*TEXTO DA PÁGINA*.
----

É um das personalidades incontornáveis da revolução de Abril em 1974. Otelo Saraiva de Carvalho afirma que consegue olhar-se ao espelho todos os dias, porque sempre viveu de acordo com a sua consciência e com os seus valores. É também um homem que não teme as palavras, por isso fala sem constrangimentos sobre o que pensa, o que sabe, o que viveu, o que o marcou e o que o desiludiu.
Nas últimas comemorações do 25 de Abril decidiu não comparecer, afirmou que os ideais da revolução tinham morrido, resultado da crise que atravessámos.
Otelo Saraiva de Carvalho: Os ideais do 25 de Abril não desaparecem facilmente. Eles persistem nos corações e na mente dos portugueses que viveram intensamente o processo revolucionário que se seguiu. O que foram é profundamente adulterados pela classe política, que a partir deste período tomou conta dos destinos do país em termos de gestão político-económica. No entanto, todos os dias e já lá vão 38 anos, sou confrontado na rua por gente anónima que me vêm dar uma abraço e um aperto de mão e me pedem para fazer outro 25 de Abril. Os portugueses guardam no coração estes ideais, esta esperança, que estão vivos, por isso refuto a sua afirmação.
Parte da responsabilidade pode ser política, mas os portugueses não são dos povos mais participativos em termos cívicos.

----

*MATERIAL FORNECIDO*.
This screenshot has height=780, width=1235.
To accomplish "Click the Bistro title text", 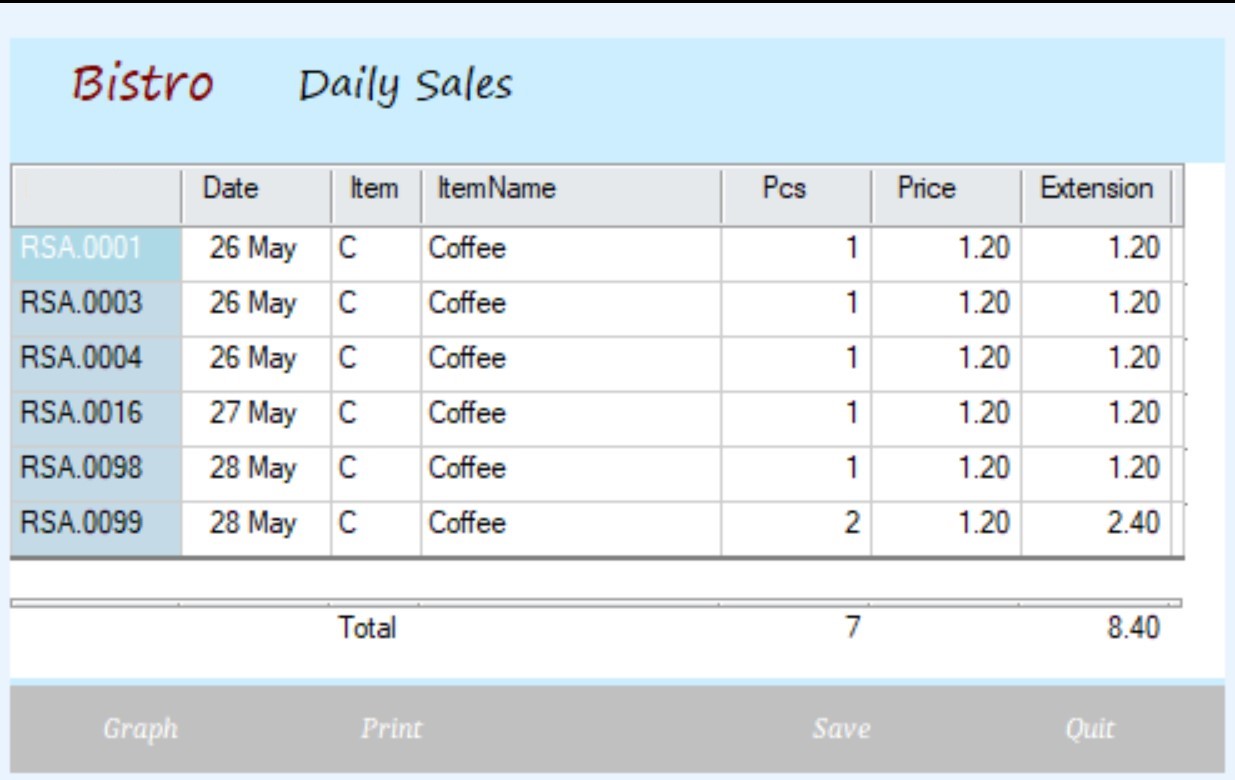I will 143,84.

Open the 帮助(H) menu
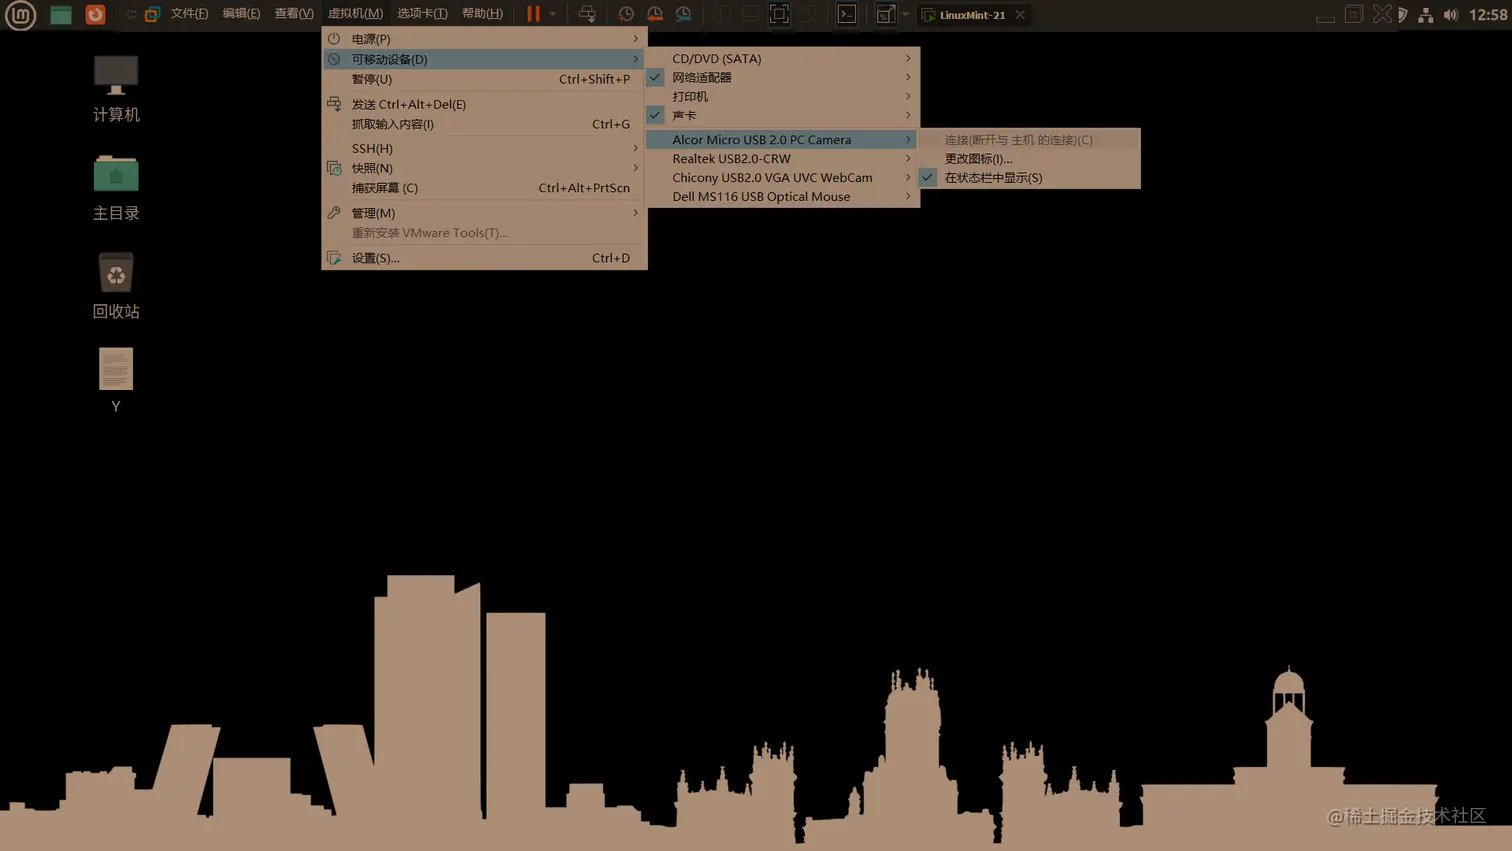pyautogui.click(x=481, y=14)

----

*TAREFA PROPOSTA A*. Na entrevista a Otelo Saraiva de Carvalho, o que lhe pedem as pessoas anónimas que o abordam na rua?
*TAREFA PROPOSTA B*. Escreva a continuação da entrevista a Otelo Saraiva de Carvalho, começando logo depois da última frase apresentada.

*RESPOSTA REDIGIDA A*. Pedem-lhe para fazer outro 25 de Abril.

*RESPOSTA REDIGIDA B*.
OSC: O povo foi sempre condicionado durante os quase cinquenta anos da ditadura Salazarista que depois continuou com Marcelo Caetano e por isso foi um povo que foi crescendo no medo de dizer mal das coisas, de ser preso e isso continua vivo nos portugueses. Quando surge uma grande manifestação mais audaciosa, que protesta e contesta eu fico admiradíssimo e penso esta aqui qualquer coisa que esta a germinar. Se não fosse o Movimento das Forças Armadas (FMA) fartos de esperar que o governo encontra-se uma política para o fim da guerra colonial que já durava a 13 anos e estava a depauperar o país, 40% do orçamento de Estado em 1973 era destinado ao ministério da defesa, Portugal não seria um espaço geoestratégico europeu, assumindo a responsabilidade de caminhar rapidamente para a recuperação da independência dos povos coloniais. A perspectiva do governo da altura era manter a guerra colonial até a vitoria, que era impensável. O partido comunista bateu-se muito pelos direitos dos trabalhadores, teve centenas de militantes e quadros dirigentes presos ao longo da ditadura que foram até exilados para o Tarrafal, mas os comunistas e os portugueses não iam lá. Só os militares consideraram que estavam ultrapassados todos limites e que era necessário uma intervenção histórica, senão mais ninguém o fazia. Se assim não fosse, a ditadura teria continuado por muitos anos.
Então acha que a ditadura esta presente em termos de mentalidade? Os portugueses reclamam muito, mas depois não fazem nada.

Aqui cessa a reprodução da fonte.